Il parere indica inoltre che la fissazione di obiettivi per la riduzione di Campylobacter nei polli nell’Unione europea servirebbe a diminuire il rischio di contaminazione per l’uomo. Ad esempio, se non oltre il 25% dei gruppi di polli in ciascuno Stato membro risultasse positivo per Campylobacter, il numero di casi nell’uomo si ridurrebbe della metà. Riducendo ulteriormente questo obiettivo al solo 5% dei gruppi di polli, il rischio per la salute umana calerebbe del 90%.
Inoltre la definizione di limiti relativi al numero di Campylobacter per grammo di carne fresca di pollo potrebbe ridurre il rischio per la salute pubblica fino al 90%, a seconda del valore stabilito.
Gli esperti specificano che le opzioni di controllo devono essere scelte in base alla loro efficacia nel conseguire i diversi obiettivi e/o criteri microbiologici che possono essere fissati.

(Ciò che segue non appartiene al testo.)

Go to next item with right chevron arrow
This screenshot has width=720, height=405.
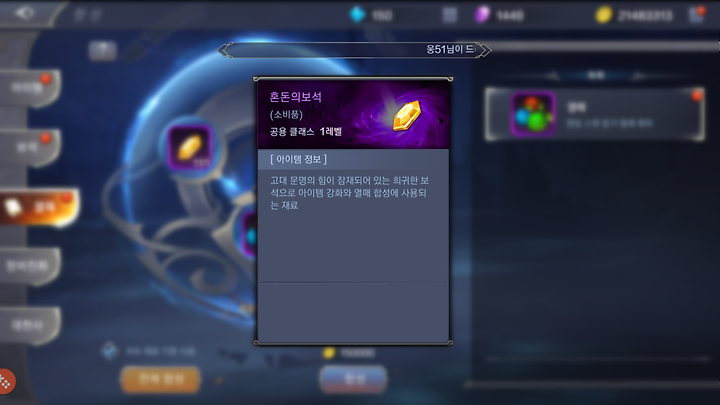(485, 50)
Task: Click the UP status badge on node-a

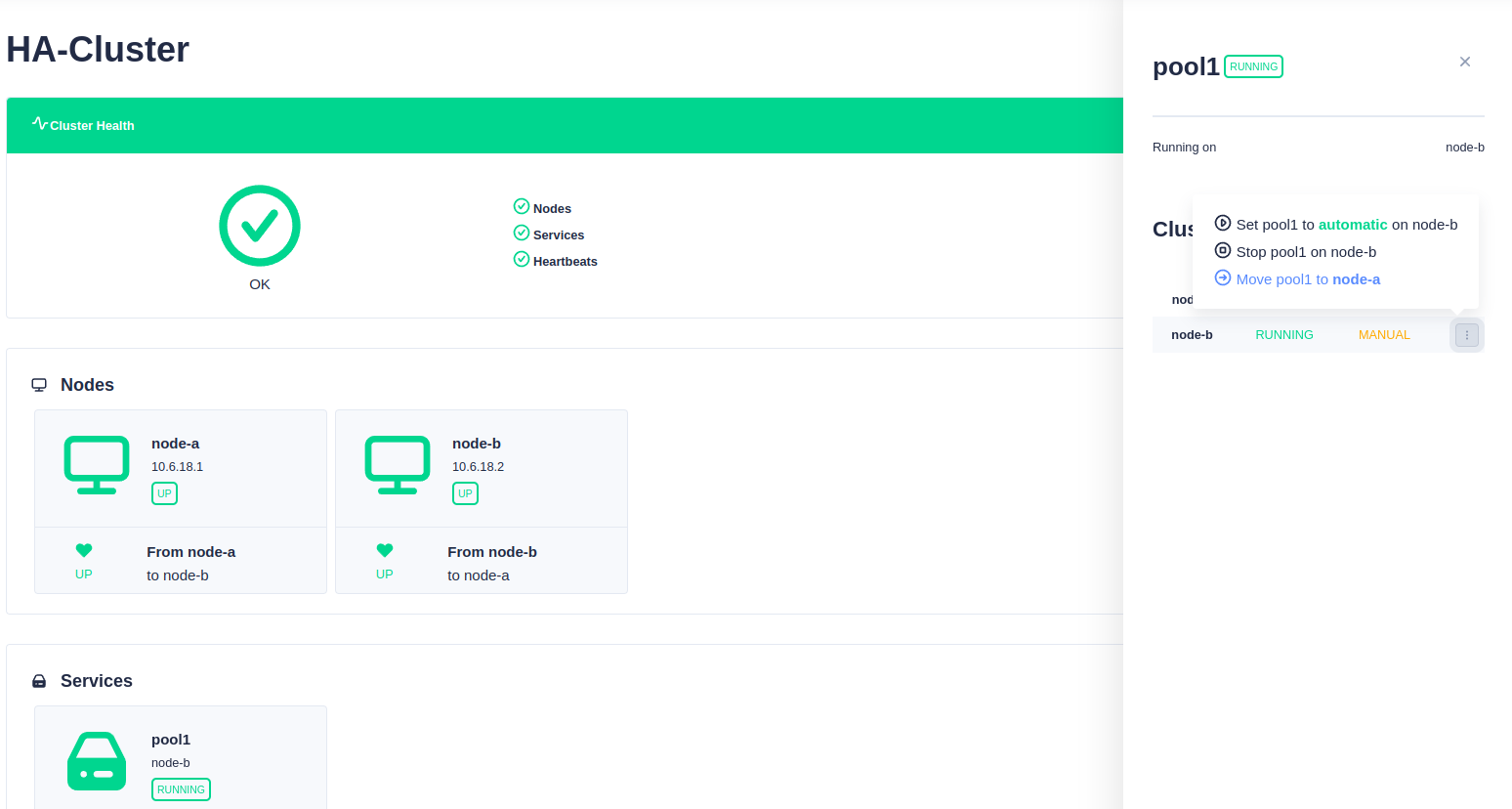Action: point(164,493)
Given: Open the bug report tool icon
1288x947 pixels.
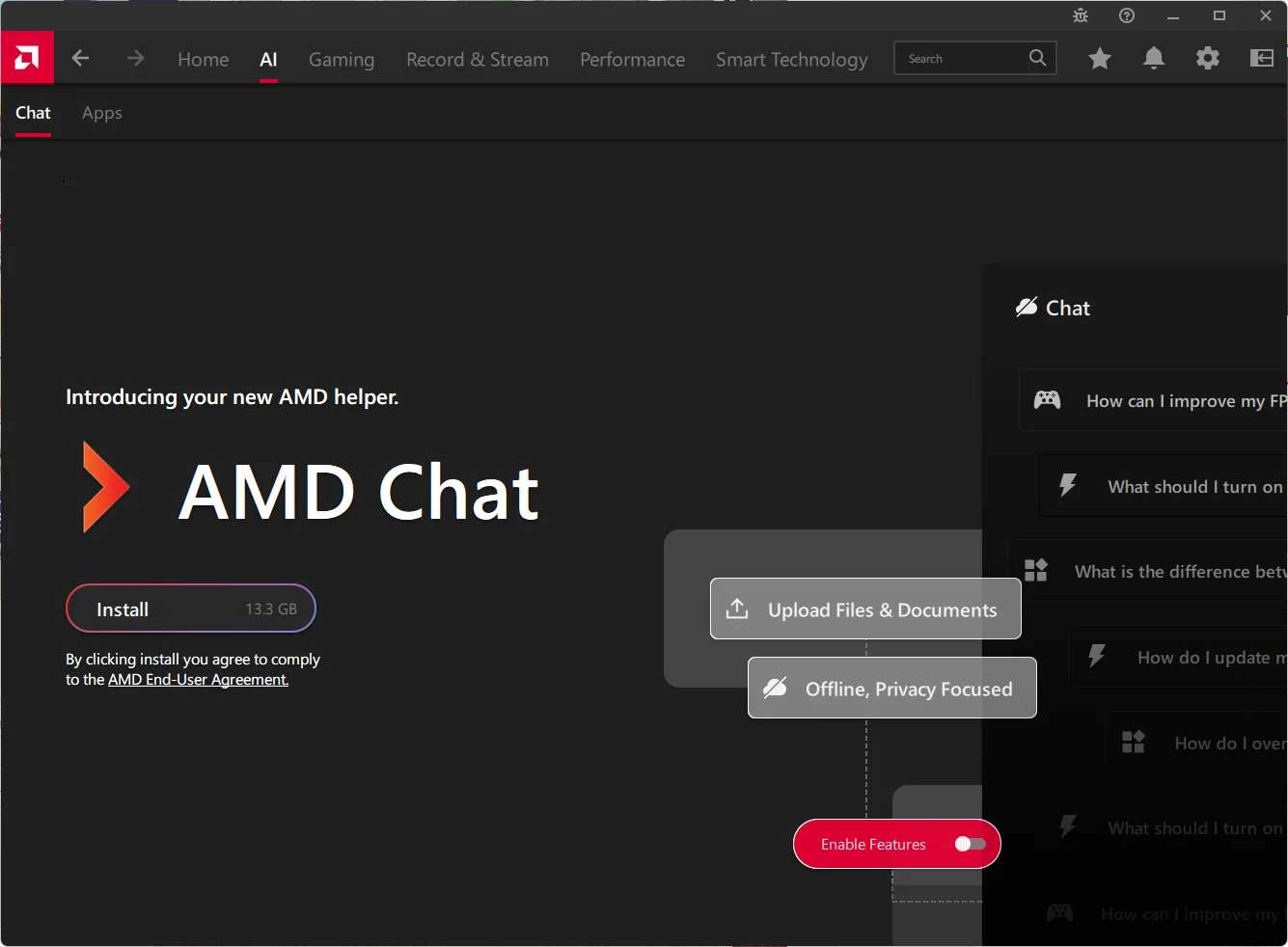Looking at the screenshot, I should pos(1081,15).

Il parere elenca altresì una serie di raccomandazioni, fra cui: l’esigenza di ulteriori studi atti a verificare l’efficacia delle misure di controllo in condizioni reali, studi volti ad analizzare misure specifiche per i polli allevati all’aperto e ricerche tese a valutare l’effetto globale ottenuto combinando varie misure in diverse fasi della filiera di produzione (dall’allevamento al consumo).